⟨
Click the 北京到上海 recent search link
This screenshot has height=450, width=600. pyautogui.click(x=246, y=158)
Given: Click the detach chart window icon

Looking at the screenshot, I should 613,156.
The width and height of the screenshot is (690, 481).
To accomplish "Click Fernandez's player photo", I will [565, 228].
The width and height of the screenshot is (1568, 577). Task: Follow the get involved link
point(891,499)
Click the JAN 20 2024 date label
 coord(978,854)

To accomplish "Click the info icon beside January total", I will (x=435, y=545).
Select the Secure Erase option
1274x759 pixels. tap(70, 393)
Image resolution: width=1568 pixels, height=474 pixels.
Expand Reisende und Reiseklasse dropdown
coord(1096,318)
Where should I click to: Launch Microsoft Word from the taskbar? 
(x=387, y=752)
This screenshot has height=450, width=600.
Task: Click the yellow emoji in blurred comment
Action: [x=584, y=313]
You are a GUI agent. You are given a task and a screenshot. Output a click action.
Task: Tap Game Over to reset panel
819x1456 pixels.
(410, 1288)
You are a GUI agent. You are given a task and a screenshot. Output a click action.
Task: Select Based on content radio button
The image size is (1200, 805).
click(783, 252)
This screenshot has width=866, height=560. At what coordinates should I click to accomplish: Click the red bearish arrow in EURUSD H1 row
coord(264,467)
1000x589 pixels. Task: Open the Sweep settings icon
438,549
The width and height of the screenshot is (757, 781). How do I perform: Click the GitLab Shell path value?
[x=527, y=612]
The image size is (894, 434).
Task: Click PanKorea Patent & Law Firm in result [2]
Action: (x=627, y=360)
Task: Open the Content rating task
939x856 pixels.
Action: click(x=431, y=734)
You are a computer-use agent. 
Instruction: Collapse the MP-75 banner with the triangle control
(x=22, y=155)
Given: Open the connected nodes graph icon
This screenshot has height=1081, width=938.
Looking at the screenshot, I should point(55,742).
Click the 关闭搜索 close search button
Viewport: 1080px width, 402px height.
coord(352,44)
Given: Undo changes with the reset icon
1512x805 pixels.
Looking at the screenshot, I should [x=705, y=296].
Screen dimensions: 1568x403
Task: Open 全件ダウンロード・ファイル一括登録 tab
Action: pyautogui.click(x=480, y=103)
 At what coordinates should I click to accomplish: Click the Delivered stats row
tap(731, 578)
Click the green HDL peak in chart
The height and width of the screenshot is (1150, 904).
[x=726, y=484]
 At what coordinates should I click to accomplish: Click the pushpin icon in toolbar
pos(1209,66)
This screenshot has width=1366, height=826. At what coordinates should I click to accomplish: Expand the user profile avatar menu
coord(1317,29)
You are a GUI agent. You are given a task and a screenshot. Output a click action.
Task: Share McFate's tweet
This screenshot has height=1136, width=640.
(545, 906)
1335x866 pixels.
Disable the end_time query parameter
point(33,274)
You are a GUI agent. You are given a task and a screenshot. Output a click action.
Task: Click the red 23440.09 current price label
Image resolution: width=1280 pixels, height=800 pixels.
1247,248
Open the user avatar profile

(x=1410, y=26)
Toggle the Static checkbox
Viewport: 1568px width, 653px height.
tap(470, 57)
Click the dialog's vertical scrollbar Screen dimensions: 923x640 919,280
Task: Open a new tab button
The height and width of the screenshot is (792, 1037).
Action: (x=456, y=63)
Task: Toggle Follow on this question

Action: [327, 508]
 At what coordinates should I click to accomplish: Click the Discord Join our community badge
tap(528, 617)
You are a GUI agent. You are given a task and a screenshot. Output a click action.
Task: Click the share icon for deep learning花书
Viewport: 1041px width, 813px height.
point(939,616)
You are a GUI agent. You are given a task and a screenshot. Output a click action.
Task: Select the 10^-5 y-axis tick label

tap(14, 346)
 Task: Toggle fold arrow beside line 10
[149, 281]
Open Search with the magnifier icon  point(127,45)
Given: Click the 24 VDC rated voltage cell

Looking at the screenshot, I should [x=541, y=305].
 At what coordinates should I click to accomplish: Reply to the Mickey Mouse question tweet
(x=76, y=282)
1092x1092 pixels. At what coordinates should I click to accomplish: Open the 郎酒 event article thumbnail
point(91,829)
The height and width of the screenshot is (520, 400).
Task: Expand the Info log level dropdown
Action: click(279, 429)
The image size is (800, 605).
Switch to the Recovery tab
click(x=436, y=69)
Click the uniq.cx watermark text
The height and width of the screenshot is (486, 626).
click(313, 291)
⟩
[Problem description]: Copy out each line of the data above, exactly, if it lies between the line holding "Instruction: Collapse the" and the line holding "Task: Share McFate's tweet", inclusive; copy no other line.

[Exercise response]:
Instruction: Collapse the MP-75 banner with the triangle control
(x=22, y=155)
Given: Open the connected nodes graph icon
This screenshot has height=1081, width=938.
Looking at the screenshot, I should point(55,742).
Click the 关闭搜索 close search button
Viewport: 1080px width, 402px height.
coord(352,44)
Given: Undo changes with the reset icon
1512x805 pixels.
Looking at the screenshot, I should [x=705, y=296].
Screen dimensions: 1568x403
Task: Open 全件ダウンロード・ファイル一括登録 tab
Action: pyautogui.click(x=480, y=103)
 At what coordinates should I click to accomplish: Click the Delivered stats row
tap(731, 578)
Click the green HDL peak in chart
The height and width of the screenshot is (1150, 904).
[x=726, y=484]
 At what coordinates should I click to accomplish: Click the pushpin icon in toolbar
pos(1209,66)
This screenshot has width=1366, height=826. At what coordinates should I click to accomplish: Expand the user profile avatar menu
coord(1317,29)
You are a GUI agent. You are given a task and a screenshot. Output a click action.
Task: Share McFate's tweet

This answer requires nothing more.